Ms Rebstock said that it was disappointing that after 18 years of the Commerce Act being in force, that a major medical professional body did not seem to be aware that it is subject to the Commerce Act.

"What the ophthalmologists did in this case was to use their power to exclude competition and protect one of their own, without any regard to the public good at all.

"This was an abuse of the trust and privilege allowed to this profession, and it is particularly repugnant that the defendants used the language of patient safety as a convenient excuse to disguise their own self interest," said Ms Rebstock.

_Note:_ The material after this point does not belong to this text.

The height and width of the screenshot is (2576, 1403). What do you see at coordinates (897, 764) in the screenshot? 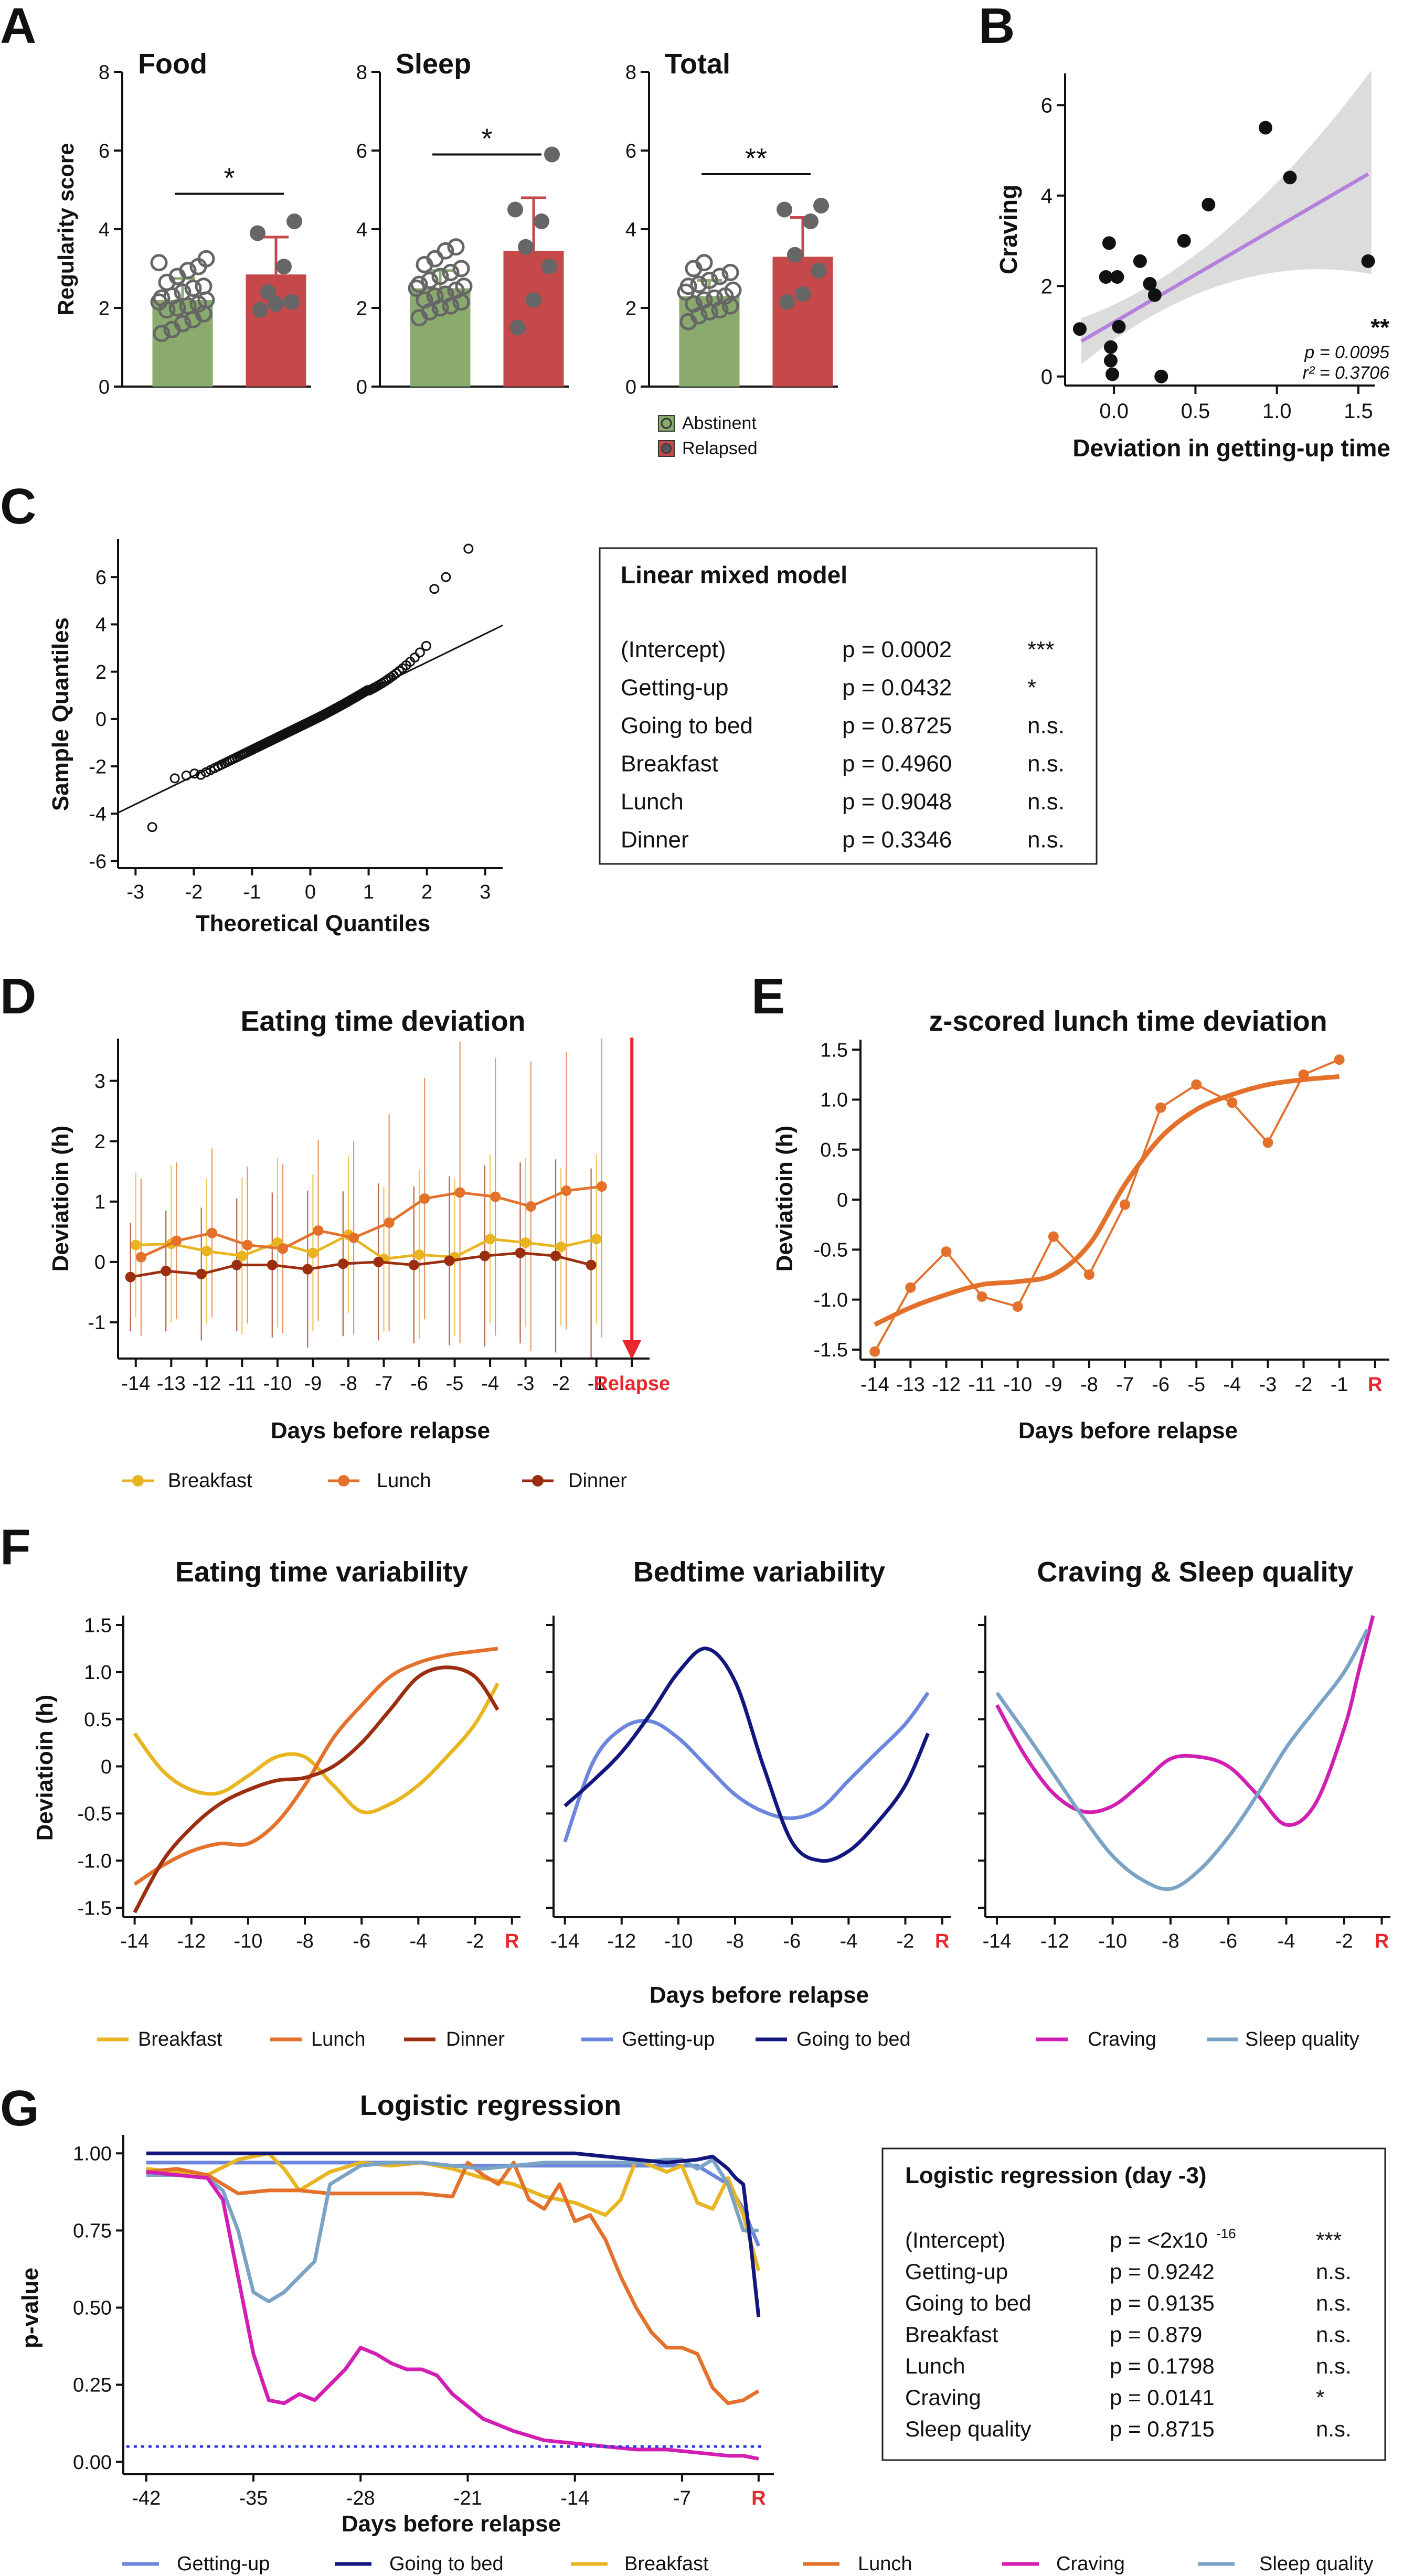
I see `lmm-p: p = 0.4960` at bounding box center [897, 764].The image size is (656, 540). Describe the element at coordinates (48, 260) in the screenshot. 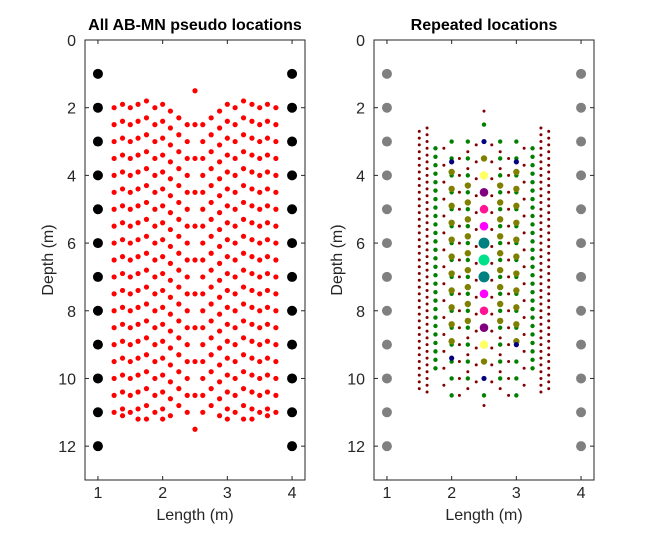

"The defendants' conduct had an actual and real impact on the burden suffered by a vulnerable group of consumers - those men and women who were forced to wait for their cataract surgery simply because the surgeon wanted to protect his financial position," she said.


The Commerce Commission took action against the Ophthalmological Society of New Zealand and five individual ophthalmologists over their alleged anti-competitive collusion which led to the cancellation of cataract operations to be performed in Invercargill by Australian ophthalmologists.

The Commission alleged the Society and the ophthalmologists contravened section 27 of the Commerce Act dealing with anti-competitive arrangements which have the purpose of, and/or effect of, substantially lessening competition in a market.

The cancelled operations were to have started in January 1997 as part of arrangements between the Southern Health CHE and an Australian ophthalmologist.

Late in 1996, Southern Health received extra funding from the government Waiting Times Fund for an additional 225 cataract operations to be performed. It sought to have Australian ophthalmologists perform the operations.

The Commission alleged that the Society and the New Zealand ophthalmologists involved colluded to ensure that the Australian ophthalmologists did not carry out the additional operations.

Section 27 of the Act prohibits contracts arrangements or understandings that substantially lessen competition.

The relevant maximum penalties at the time of the contravention were $5 million against an organisation and up to $500,000 against an individual. The maximum penalties under the Commerce Act have since been increased in respect of organisations.